Exercise goal => Copy the data as given. No line may be skipped.

(Records supplied begins)

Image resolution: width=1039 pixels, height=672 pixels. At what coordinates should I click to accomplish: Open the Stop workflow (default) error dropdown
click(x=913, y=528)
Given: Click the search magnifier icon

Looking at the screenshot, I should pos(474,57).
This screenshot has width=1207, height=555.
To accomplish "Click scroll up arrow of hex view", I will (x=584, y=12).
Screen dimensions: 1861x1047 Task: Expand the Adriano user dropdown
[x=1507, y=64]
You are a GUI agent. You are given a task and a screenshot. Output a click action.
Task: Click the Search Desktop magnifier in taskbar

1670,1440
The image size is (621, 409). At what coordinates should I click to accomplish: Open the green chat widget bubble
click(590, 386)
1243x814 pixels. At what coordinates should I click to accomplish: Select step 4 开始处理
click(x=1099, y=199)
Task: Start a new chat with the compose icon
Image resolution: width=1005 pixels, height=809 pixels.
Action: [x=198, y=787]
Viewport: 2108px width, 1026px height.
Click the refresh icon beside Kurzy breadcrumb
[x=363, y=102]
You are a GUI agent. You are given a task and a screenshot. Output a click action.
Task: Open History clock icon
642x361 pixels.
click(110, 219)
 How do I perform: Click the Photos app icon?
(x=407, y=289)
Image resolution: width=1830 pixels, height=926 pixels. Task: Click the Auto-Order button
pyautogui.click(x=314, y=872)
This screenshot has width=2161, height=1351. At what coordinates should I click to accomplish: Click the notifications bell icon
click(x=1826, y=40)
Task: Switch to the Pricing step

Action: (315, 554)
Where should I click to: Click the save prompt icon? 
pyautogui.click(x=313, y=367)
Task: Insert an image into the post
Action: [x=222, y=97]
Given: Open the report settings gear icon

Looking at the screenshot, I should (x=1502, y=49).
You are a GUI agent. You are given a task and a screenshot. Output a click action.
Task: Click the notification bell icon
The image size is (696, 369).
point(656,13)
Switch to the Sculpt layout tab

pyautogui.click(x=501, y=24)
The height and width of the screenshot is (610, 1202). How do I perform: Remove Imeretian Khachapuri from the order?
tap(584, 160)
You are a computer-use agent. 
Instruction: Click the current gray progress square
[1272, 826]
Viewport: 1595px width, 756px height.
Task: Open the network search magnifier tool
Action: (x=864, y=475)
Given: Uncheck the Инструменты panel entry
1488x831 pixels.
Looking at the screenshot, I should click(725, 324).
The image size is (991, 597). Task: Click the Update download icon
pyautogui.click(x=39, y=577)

(Records supplied ends)

Expected output =>
Image resolution: width=1039 pixels, height=672 pixels. At what coordinates should I click to accomplish: Open the Stop workflow (default) error dropdown
click(x=913, y=528)
Given: Click the search magnifier icon

Looking at the screenshot, I should pos(474,57).
This screenshot has width=1207, height=555.
To accomplish "Click scroll up arrow of hex view", I will (x=584, y=12).
Screen dimensions: 1861x1047 Task: Expand the Adriano user dropdown
[x=1507, y=64]
You are a GUI agent. You are given a task and a screenshot. Output a click action.
Task: Click the Search Desktop magnifier in taskbar

1670,1440
The image size is (621, 409). At what coordinates should I click to accomplish: Open the green chat widget bubble
click(590, 386)
1243x814 pixels. At what coordinates should I click to accomplish: Select step 4 开始处理
click(x=1099, y=199)
Task: Start a new chat with the compose icon
Image resolution: width=1005 pixels, height=809 pixels.
Action: [x=198, y=787]
Viewport: 2108px width, 1026px height.
Click the refresh icon beside Kurzy breadcrumb
[x=363, y=102]
You are a GUI agent. You are given a task and a screenshot. Output a click action.
Task: Open History clock icon
642x361 pixels.
click(110, 219)
 How do I perform: Click the Photos app icon?
(x=407, y=289)
Image resolution: width=1830 pixels, height=926 pixels. Task: Click the Auto-Order button
pyautogui.click(x=314, y=872)
This screenshot has width=2161, height=1351. At what coordinates should I click to accomplish: Click the notifications bell icon
click(x=1826, y=40)
Task: Switch to the Pricing step

Action: (315, 554)
Where should I click to: Click the save prompt icon? 
pyautogui.click(x=313, y=367)
Task: Insert an image into the post
Action: [x=222, y=97]
Given: Open the report settings gear icon

Looking at the screenshot, I should (x=1502, y=49).
You are a GUI agent. You are given a task and a screenshot. Output a click action.
Task: Click the notification bell icon
The image size is (696, 369).
point(656,13)
Switch to the Sculpt layout tab

pyautogui.click(x=501, y=24)
The height and width of the screenshot is (610, 1202). How do I perform: Remove Imeretian Khachapuri from the order?
tap(584, 160)
You are a computer-use agent. 
Instruction: Click the current gray progress square
[1272, 826]
Viewport: 1595px width, 756px height.
Task: Open the network search magnifier tool
Action: (x=864, y=475)
Given: Uncheck the Инструменты panel entry
1488x831 pixels.
Looking at the screenshot, I should click(725, 324).
The image size is (991, 597). Task: Click the Update download icon
pyautogui.click(x=39, y=577)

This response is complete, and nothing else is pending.